Viswa
Viswa

Reputation: 43

Scraping Prices in AUD from USD in Python Selenium - Web Scraping

I'm new in Python Selenium webdriver. I'm writing a script to scrape the prices in this site https://www.bhphotovideo.com/c/buy/Digital-Cameras/ci/9811/N/4288586282. But I want to scrape the prices in AUD from USD. You will see a dropdown list (Currency) in the footer of this site. This dropdown list will show you a list of currencies. After clicking this dropdown, select currency as Australian Dollar. Immediately the site refreshes and shows prices in both USD and AUD. I need to scrape the prices only in AUD not in USD. How should I do that?

Here is my code:

from selenium import webdriver

driver = webdriver.Chrome()
driver.get("https://www.bhphotovideo.com/c/buy/Digital-Cameras/ci/9811/N/4288586282")

price = driver.find_elements_by_xpath('//span[@data-selenium = "uppedDecimalPriceFirst"]')

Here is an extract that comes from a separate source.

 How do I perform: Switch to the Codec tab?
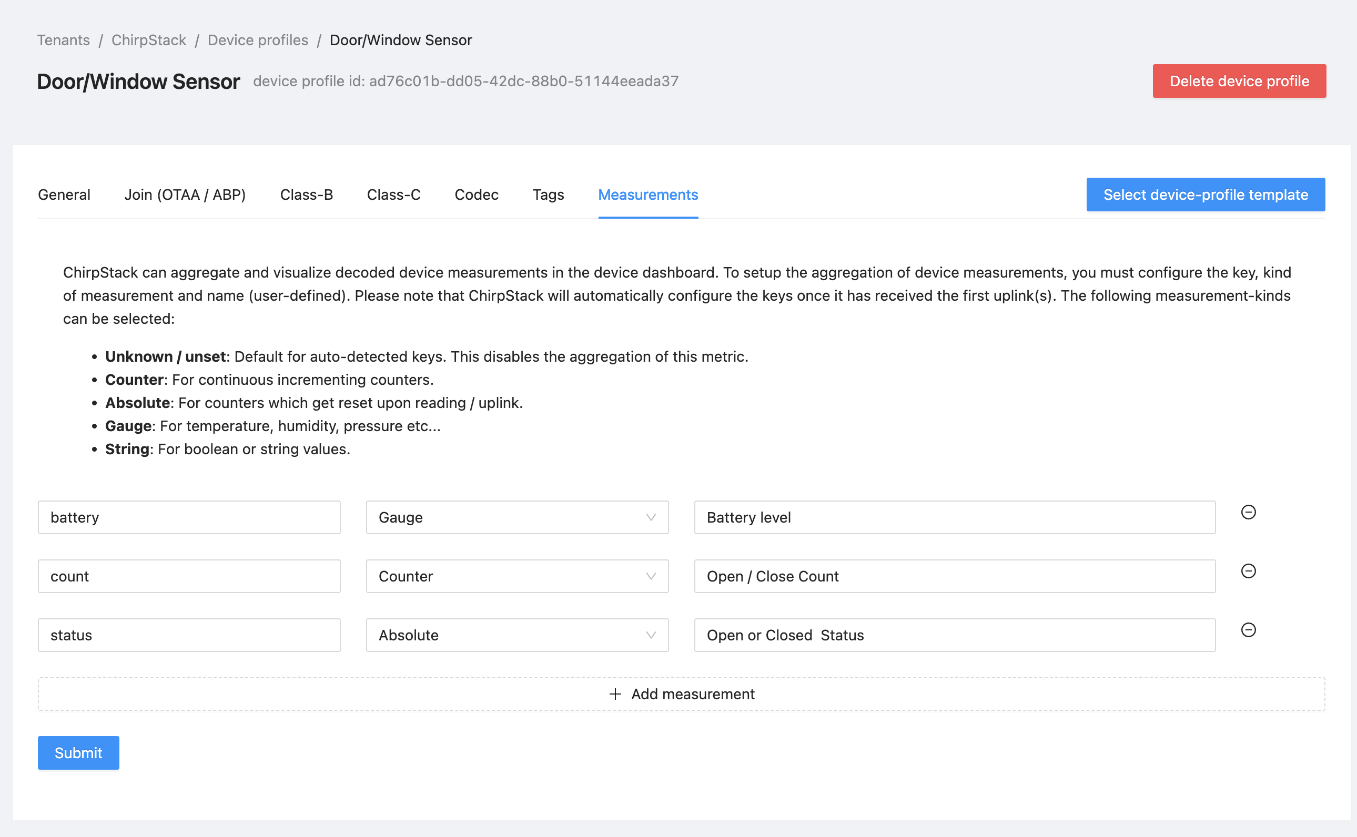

for i in range(0, len(price)):

    print("Prices in USD : " + price[i].text)

driver.close()

Output:

Price : $3,899

Expected Output:

Price : $5462.50

Currency List

Prices in AUD after selecting the dropdown as AUD

Upvotes: 4

Views: 334

Answers (2)

baduker
baduker

Reputation: 20052

Here's bit different approach, not using selenium.

The currency code is passed as one of the cookie values. So, you can grab all cookies, parse them, and send the request.

The down side of this is that this gets expired pretty quickly.

from http.cookies import SimpleCookie
import requests
from bs4 import BeautifulSoup


headers = {
    "accept": "text/html,application/xhtml+xml,application/xml;q=0.9,image/avif,image/webp,image/apng,*/*;q=0.8,application/signed-exchange;v=b3;q=0.9",
    "accept-language": "en-GB,en-US;q=0.9,en;q=0.8",
    "cache-control": "max-age=0",
    "sec-fetch-dest": "document",
    "sec-fetch-mode": "navigate",
    "sec-fetch-site": "same-origin",
    "referer": "https://www.bhphotovideo.com/c/buy/Digital-Cameras/ci/9811/N/4288586282",
    "user-agent": "Mozilla/5.0 (Macintosh; Intel Mac OS X 10_15_6) AppleWebKit/537.36 (KHTML, like Gecko) Chrome/86.0.4240.75 Safari/537.36"
}


url = "https://www.bhphotovideo.com/c/buy/Digital-Cameras/ci/9811/N/4288586282"

rawdata = """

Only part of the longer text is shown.